How to Convert Excel to PDF in Java

How to Convert Excel to PDF in Java

Converting Excel Files to PDF using Java

Excel, a widely used spreadsheet application, is a powerful tool for data analysis and management. However, sharing Excel files can be challenging due to compatibility issues and the potential for formatting changes. Conversely, PDF is a more universal file format that preserves document formatting and can be easily shared across different platforms. In this article, we’ll explore how to convert Excel to PDF in Java using Apache POI and iText.

Introduction

iText is a widely used library for working with PDF files and offers powerful features for PDF generation and manipulation. Apache POI is an open-source library that provides comprehensive tools for reading and writing Microsoft Office files, including Excel spreadsheets. It provides a comprehensive set of features for working with Excel files, including reading and manipulating cell styles.

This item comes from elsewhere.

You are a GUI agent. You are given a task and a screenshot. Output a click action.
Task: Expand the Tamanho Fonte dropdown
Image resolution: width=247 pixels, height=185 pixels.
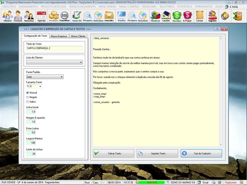coord(40,87)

If we specifically need to extract detailed styling information, including font colour, background colour, font styles, and other formatting details from an Excel file, Apache POI is a more suitable library.

Implementation

Step 1: Add Apache POI Dependency

Firstly, to utilize Apache POI for Excel file handling and iText for PDF generation, include the necessary dependencies in your Maven project’s pom.xml file:

<dependencies>
        <!-- Apache POI for Excel handling -->
        <dependency>
            <groupId>org.apache.poi</groupId>
            <artifactId>poi-ooxml</artifactId>
            <version>5.2.5</version>
        </dependency>

        <!-- iText for PDF generation -->
        <dependency>
            <groupId>com.itextpdf</groupId>
            <artifactId>itextpdf</artifactId>
            <version>5.5.13.3</version>
        </dependency>
    </dependencies>

Step 2: Load the Excel File

Load the Excel file using Apache POI’s XSSFWorkbook for .xlsx files:

public static XSSFWorkbook readExcelFile(String excelFilePath) throws IOException {
    FileInputStream inputStream = new FileInputStream(excelFilePath);
    XSSFWorkbook workbook = new XSSFWorkbook(inputStream);
    inputStream.close();
    return workbook;
}

This code snippet supports reading Excel files in the XSSF format. For older Excel formats (.xls), we need to use the HSSFWorkbook class instead.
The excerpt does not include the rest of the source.